17/01/2014 - 21:00
Em 2003, três semanas após assumir o governo, o então presidente Luiz Inácio Lula da Silva foi aplaudido de pé por empresários, banqueiros e autoridades de todo o mundo, reunidos no Fórum Econômico Mundial, na estação de esqui de Davos, na Suíça. No discurso, ele prometeu que o Brasil iria respeitar contratos e propôs uma ponte entre o desenvolvimento econômico e o social. Na sexta-feira 24, será a vez da presidenta Dilma Rousseff testar a temperatura das montanhas suíças. Do lado de fora, os termômetros chegam facilmente a 10 graus negativos nesta época do ano.
Primeira visita: Dilma irá mostrar oportunidades de investimentos para tentar convencer chefes
de Estado e empresários de que o Brasil é uma boa opção
Dentro do Congress Hall, numa sessão especial que terá tradução simultânea e será transmitida ao vivo no canal oficial do evento, Dilma vai tentar quebrar o gelo e convencer investidores internacionais de que o mau humor do mercado com o Brasil é exagerado. Argumentos não vão faltar. Para um público que terá dezenas de chefes de Estado e de governo, entre eles o primeiro-ministro do Reino Unido, David Cameron, e o do Japão, Shinzo Abe, a presidenta vai apresentar um país que cresce pouco, mas que conta com um mercado consumidor em franca expansão, desemprego em queda e salários em alta.
Vai dizer que o Brasil é um país que respeita contratos e que os investidores estrangeiros vão encontrar por aqui boas oportunidades de investimentos em estradas, aeroportos e energia. Depois do discurso principal, Dilma ainda terá outra fala, numa sessão fechada para CEOs de grandes empresas. Como aconteceu com Lula em 2003, Dilma terá uma plateia que reconhece o potencial do País, mas está desconfiada com o discurso adotado no ano passado, de tentar limitar o retorno das concessões públicas. O organizador do Fórum, Klaus Schwab, definiu como “crise de meia-idade” a situação do Brasil e de outros emergentes.
Ele diz que agora, com uma base maior, esses países terão taxas de crescimento menores do que quando eram mais pobres. “Mas o Brasil tem todos os ingredientes para superar essa crise de meia-idade”, afirmou Schwab. Embora já tenha recebido outros convites, esta é a primeira vez que a presidenta vai a Davos. Junto com ela, habitués do encontro que reúne a nata da economia mundial, como o presidente do Banco Central, Alexandre Tombini, e o presidente do Banco Nacional de Desenvolvimento Econômico e Social (BNDES), Luciano Coutinho. O presidente do BNDES tem uma agenda carregada, com palestras ou comentários em pelo menos dez painéis diferentes – um deles justamente para discutir a situação dos emergentes, junto com o ministro da Fazenda, Guido Mantega, que vai a Davos pela primeira vez.
•••
- [TAREFA SOLICITADA] Reproduza o trecho do texto sobre a ida de Dilma a Davos que começa em "Vai dizer que" e segue até "de outros emergentes.", substituindo "aeroportos" por "portos".

- [DADOS FORNECIDOS]
•••
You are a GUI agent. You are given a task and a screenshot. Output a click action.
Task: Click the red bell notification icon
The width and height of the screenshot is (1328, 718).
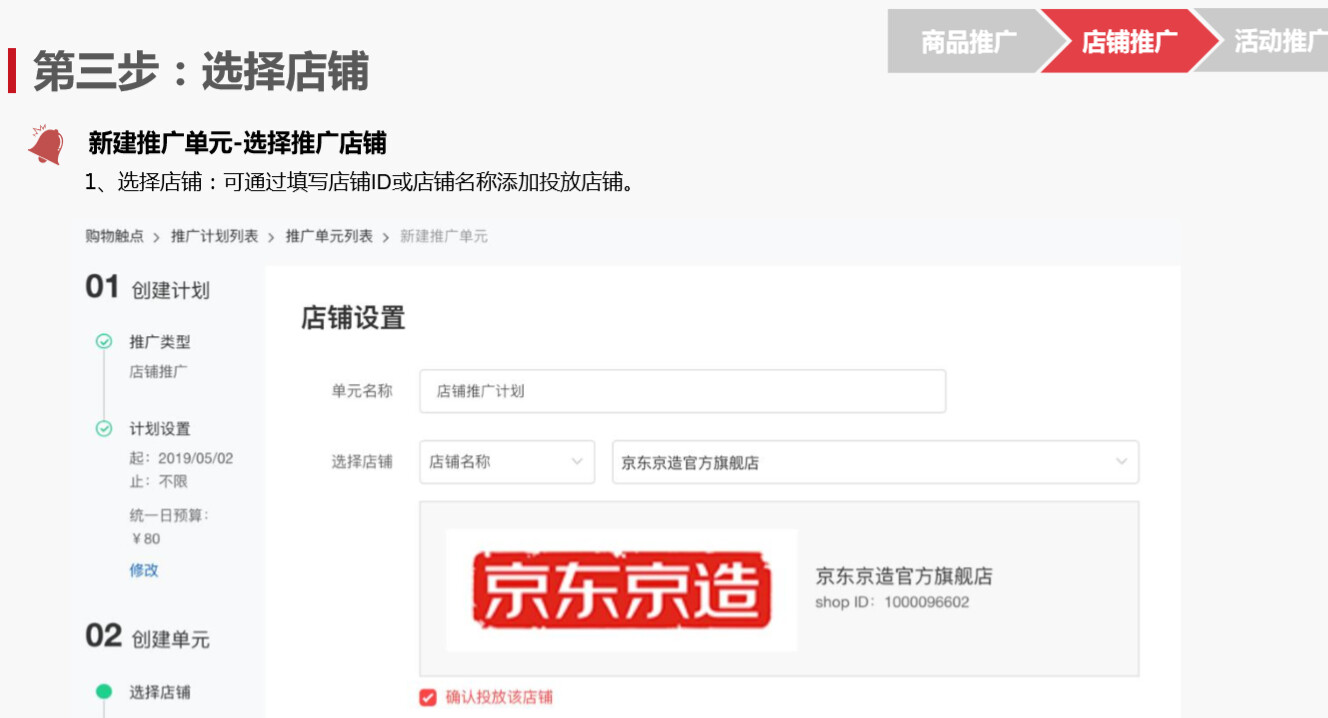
•••
- [RESPOSTA DA TAREFA]
Vai dizer que o Brasil é um país que respeita contratos e que os investidores estrangeiros vão encontrar por aqui boas oportunidades de investimentos em estradas, portos e energia. Depois do discurso principal, Dilma ainda terá outra fala, numa sessão fechada para CEOs de grandes empresas. Como aconteceu com Lula em 2003, Dilma terá uma plateia que reconhece o potencial do País, mas está desconfiada com o discurso adotado no ano passado, de tentar limitar o retorno das concessões públicas. O organizador do Fórum, Klaus Schwab, definiu como “crise de meia-idade” a situação do Brasil e de outros emergentes.